Peter Snart kindly delivered my Root Over Rock Trident Maple back to me a few weeks back. It had been over at Willowbog Bonsai for the BSA Exhibition. This is it as I got it back. A little over grown but in fine health as you’d expect 😉
I had to address the overgrown shoots that had now overly thickened some of the outer canopy. The only way I could do this was by defoliation and then thinning out of the fat areas. This was it after defoliation.
and again after thinning out, you can see I’ve also removed the moss, I want to be able to keep an eye on the watering better and the moss was obscuring my view of this and also taking some of the water for itself.
In hindsight I have missed an opportunity 😦 I should have left the bottom few branches untouched to allow them to fatten further to get a better balance in the tree. Ah well…
A few of my field grown trees. Early days but they are starting to shape up. If I had it all to do again I would make a better job of the field grown material. Like most things in this hobby, once you have it sussed, it’s already too late 😀
First up an unknown species of tree, I have been calling it a Celtis for years but after a little help over on Wee Trees Bonsai Forum recently Alain K produced leaves from a tree in his garden that were identicial. It was a pear tree that had been grafted onto Cydonia oblonga, the common Quince . I have two of them and have had them both for sale for yonks, but no one wants a tree when they don’t know what it is! I am therefore going to make the best of this one and keep it for myself. (other one still for sale if anyone’s interested )
I has grown really strongly this year in the poly tunnel and I lifted it out to do some pruning.
As I started trimming I quickly noticed a lot of Caterpillars on the inner leaves where they couldn’t be seen. I have never done a full defoliation on this tree but decided to go ahead and do one now. A safe way of removing the pests and also allowing me to adjust the branch structure and do a little wiring. This is it after defoliation.
and after a little wiring. Aiming for a natural looking image.
By now you are thinking that I actually have no bonsai of my own and my garden is full of other peoples trees! You might be right!!
This one is for Valerie. Her Arakawa Maple was in desperate need of major pruning and a major repot at the Willowbog workshop back in May. As the tree was already in full leaf, we opted to defoliate, prune and repot all in one go. I decided to keep it for the Summer for some special aftercare. This is it now. I think you should be happy with this Valerie 🙂
This is my Trident pictured during the week. As you can see, it has been reluctant to drop its leaves. The few that are missing is more down to gale force winds than Autumn/Winter. This tree has been outside since March.
I usually defoliate this tree every year but next year I’m planning on a different technique to compare results. I’ll keep you posted.
I had posted earlier in the year about my Fuji Cherry. HERE and HERE.
I had experimented with it this year by defoliating. I wanted to see how a cherry would react to this in it’s growth and if the Autumn colour would be better. It also helped me de-wire as I couldn’t see the wire among the dense foliage.

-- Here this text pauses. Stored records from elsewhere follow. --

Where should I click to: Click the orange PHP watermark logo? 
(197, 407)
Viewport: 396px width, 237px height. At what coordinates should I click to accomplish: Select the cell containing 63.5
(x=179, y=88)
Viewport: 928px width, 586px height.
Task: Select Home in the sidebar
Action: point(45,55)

After it came back into full leaf I thought that the leaves were slightly longer than before. Not bigger, just more pointed. It was until I took another Fuji of the same variety into holiday care that I noticed the difference. Both are ‘Kojo-no-mai’.

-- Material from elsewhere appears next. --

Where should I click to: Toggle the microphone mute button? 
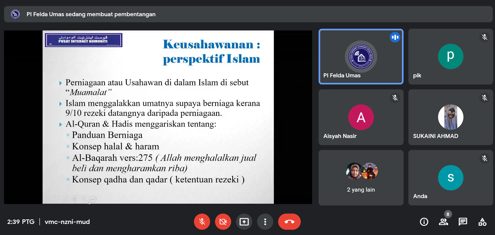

The top leaf shown here is a normal shape, the one below is my one after defoliation.
Some Autumn colour is starting to creep in but it still looks fresh. Guess I’ll have to wait and see how it goes.
These are two Celtis I have. I think that’s what they are I’m not sure see here
This first one was repotted this Spring and was placed in the poly tunnel. I didn’t defoliate as I want to thicken the branches and chop back.
The other one wasn’t repotted and had been outside on a bench. For some reason this one got mildew and I had to defoliate. I thought being outside with good air circulation would have been a less likely spot to get mildew, but what do I know.